A reinforcement learning project that uses synthetic data for training vision-language models.

## Environment Setup

To set up the development environment, run the following commands:

```bash
# Create the conda environment
conda create -y -n synthrl python=3.10
conda activate synthrl

# Enter the EasyR1 directory
cd EasyR1

# Install PyTorch and dependencies
conda install pytorch==2.5.1 torchvision==0.20.1 torchaudio==2.5.1 pytorch-cuda=12.1 -c pytorch -c nvidia

# Install the project in editable mode
pip install -e .

# Install additional dependencies
pip install google-genai
pip install math-verify[antlr4_9_3]
```

## Setup

- Change all instances of `PROJECT_DIR` to your working directory
- Set up API keys:
  - `GOOGLE_API_KEY` for Gemini API access
  - `QWEN` API key (OpenAI compatible) for the Qwen verifier
  - Note: `SILICON_FLOW_API_KEY` in the project is the same as the QWEN API key.
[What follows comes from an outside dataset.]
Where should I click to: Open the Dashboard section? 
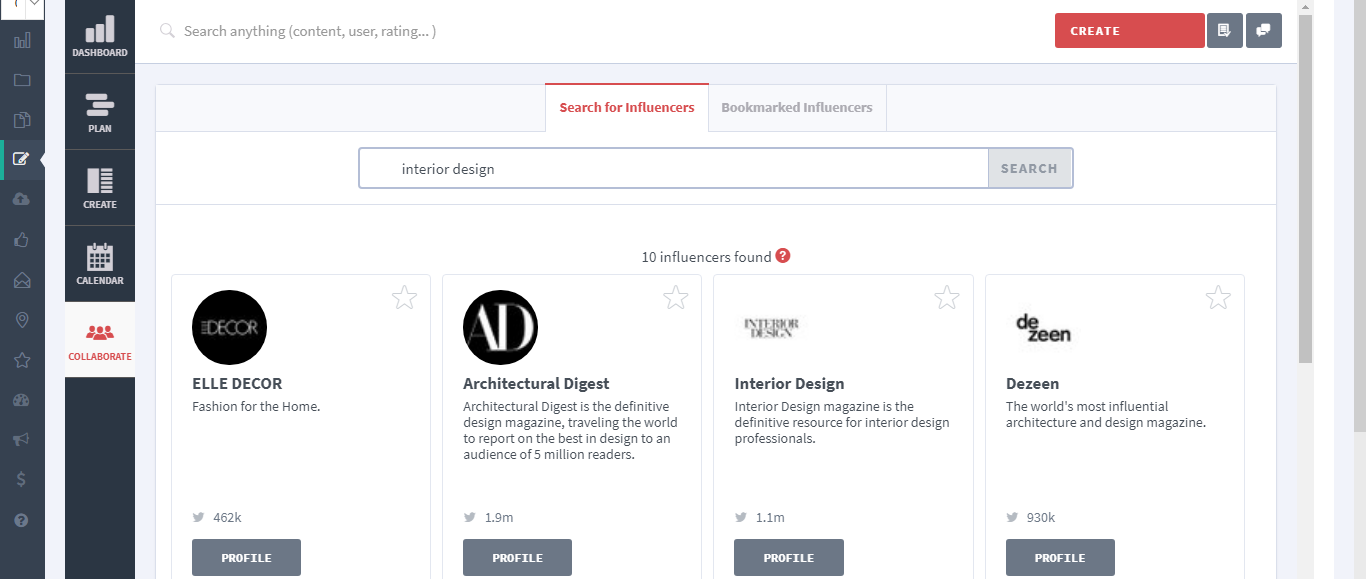(100, 36)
You can use any OpenAI-compatible API key that supports the Qwen model.

## Data Synthesis

```bash
./scripts/run_evolve_verifiable.sh
```

This command synthesizes data using `Gemini-2.5-flash-preview-04-17` as the synthesizer and `Qwen/Qwen2.5-VL-7B-Instruct` as the verifier.

## RL Training

Example training command (8K A-MMK12, 8 episodes, saving every 16 steps on 8 NVIDIA GPUs):

```bash
bash scripts/run_qwen2_5_vl_7b_geo.sh QWEN2.5-VERIFY-K12-8K-QWEN k12-8k-combine-qwen-v10-nokl ./data/K12-V10-QWEN-8K-THRES8_combined 16 8
```

## Evaluation

Evaluate all checkpoints:

```bash
bash ./scripts/run_eval_vlm_all.sh QWEN2.5-VERIFY-K12-8K-QWEN/qwen2_5_vl_7b_k12-8k-combine-qwen-v10-nokl
```

Evaluation logs will be saved under:

```bash
./evaluation/logs_vlm
```

## Note

Due to the 100MB file size limitation of supplementary materials, we cannot include all our data and logs in this material. The evaluation logs for A-MMK12 8K version (.json) are included in `./evaluation/logs_vlm`. We promise to make all data, checkpoints, logs, and Bradley-Terry battle records publicly available.